After a quick breakfast and packing up we all piled into the vans. Today’s focus was visiting the D-Day beaches and the American Military Cemetery. Early in the morning on June 6, 1944, about 156,000 Allied soldiers stormed five beaches along the coast of Normandy from north to south: Sword, Juno, Gold, Omaha, and Utah. These beaches cover about 50 miles of the coastline.
Our first stop was Arromanches near Gold beach. This town is a resort town with sandy beaches but no natural harbor. It was here that Winston Churchill’s idea of using prefabricated floating ports was implemented in order to deliver supplies and ammunition for the Battle of Normandy, until the existing deep-water ports of Cherbourg and Le Havre could be liberated from the Germans.

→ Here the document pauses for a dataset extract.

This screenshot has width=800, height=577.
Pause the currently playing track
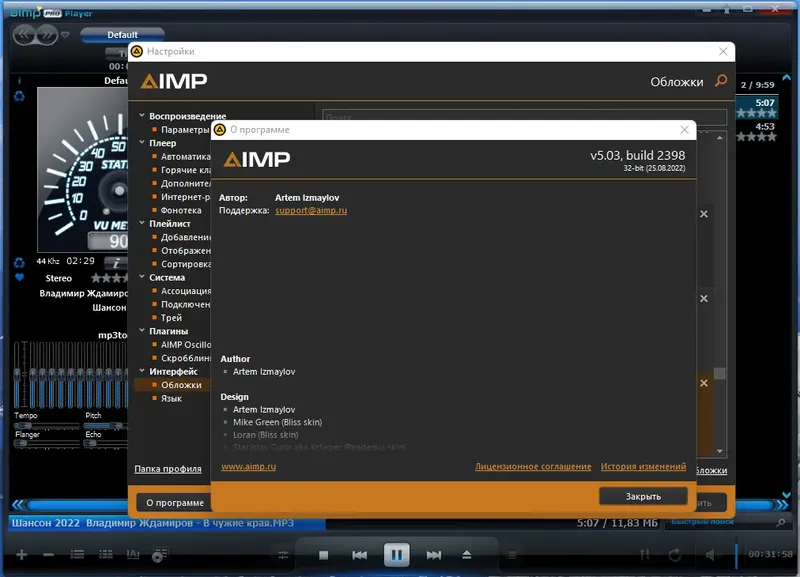coord(398,555)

The British built huge floating concrete caissons which, after being towed from England, then had to be assembled to form walls and piers forming and defining the artificial port called the Mulberry harbor. These comprised pontoons linked to the land by floating roadways. We climbed the cliffs overlooking the beach and could see the remains of the huge concrete blocks sitting on the sand and further out at sea.
Then we visited the site of the German bunkers and original guns situated on the 200-foot-high cliffs used to defend the coast against the Allied Navy. These guns were designed to hit targets over 15 miles away, Omaha Beach among them. During these stops and short hikes, one of our guides, Lucie, was telling us the history of the battles here. Fascinating.

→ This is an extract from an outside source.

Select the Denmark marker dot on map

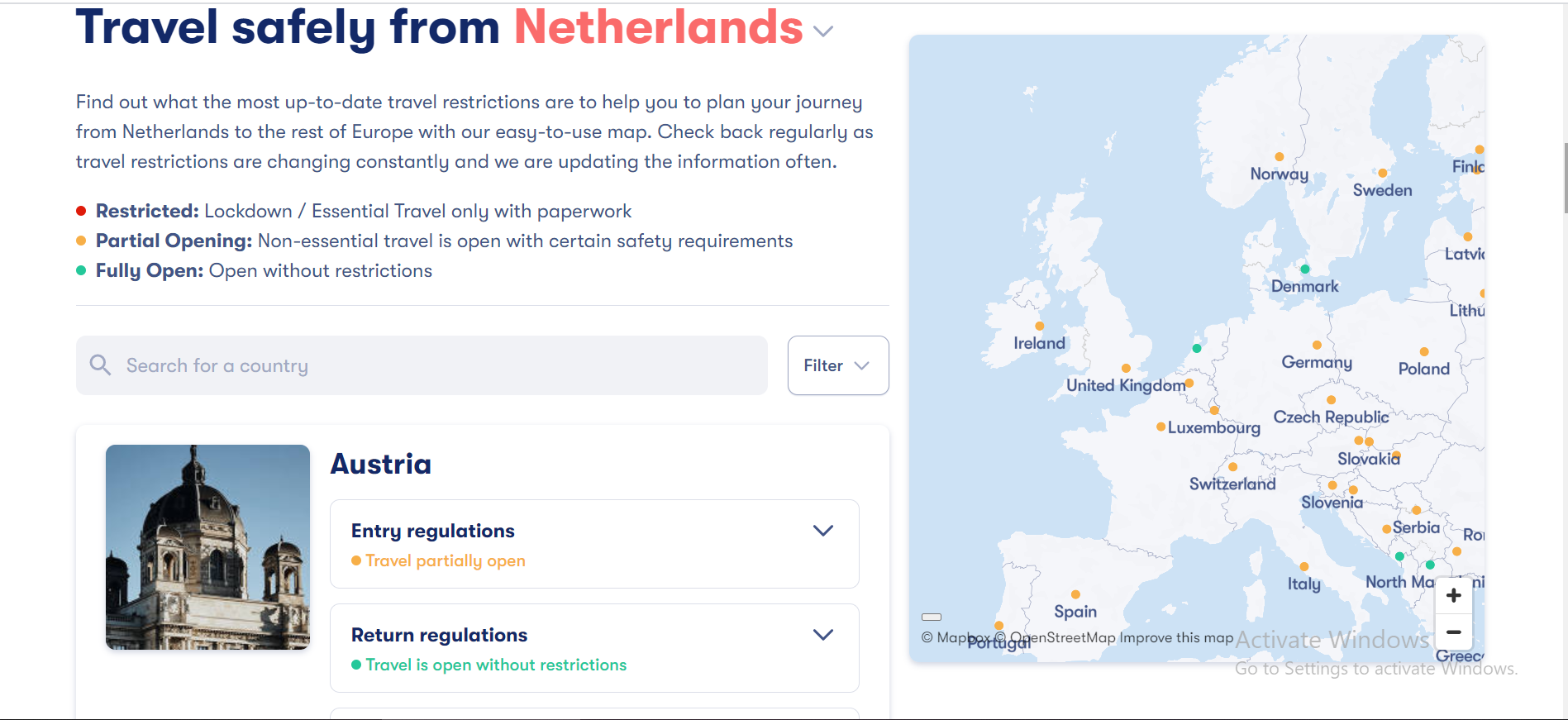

After a wonderful lunch at a little local restaurant, we then drove to Omaha Beach. Here Lucie provided the context about the battle, explaining why the casualties along Omaha Beach were far worse than at other locations along the D-Day beaches. As we walked along the sandy beach, the wind came up and rain started to pour down. Somehow it felt very fitting for the location.The beach was so beautiful it was hard to imagine all those men dying here. From the beach we walked up the back entrance to the American Military Cemetery.
Here 9,387 American soldiers are buried, each marked with a white cross or Star of David. In a central location at the head of the cemetery is a large bronze statue of the “Spirit of American Youth Rising from the Waves” and not far away, a visitor center and museum. Very moving.

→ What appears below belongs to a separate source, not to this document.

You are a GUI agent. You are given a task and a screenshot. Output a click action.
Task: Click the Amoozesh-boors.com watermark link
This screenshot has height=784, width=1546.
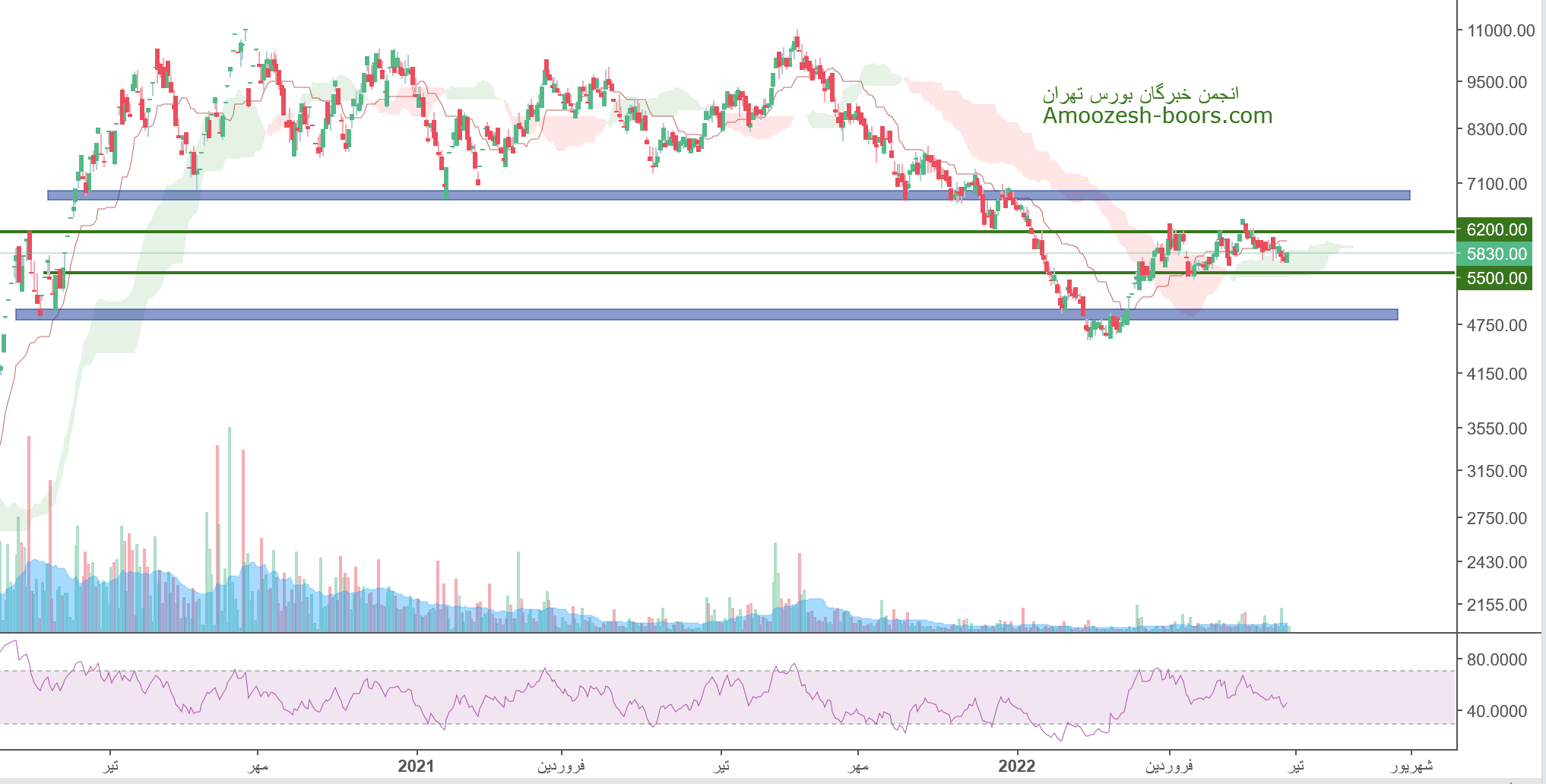point(1157,116)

After this visit we drove to the remote Cotentin Peninsula, named after the 4th century Roman Emperor Constantius Chlorus. In the charming seaside town of Barneville-Carteret, we stayed at the Hotel des Isles, a beach-side resort hotel with views of the English Channel with the island of Jersey just visible off the coast. My room was light, airy, and spacious directly overlooking the beach.
Alas, I did not write down the name of the restaurant we went to that night. It was a one-star Michelin restaurant (maybe La Marine?). Very nice, lovely views and mouthwatering food. Unfortunately the food may have been too rich as I did not sleep well that night or felt very well in the morning.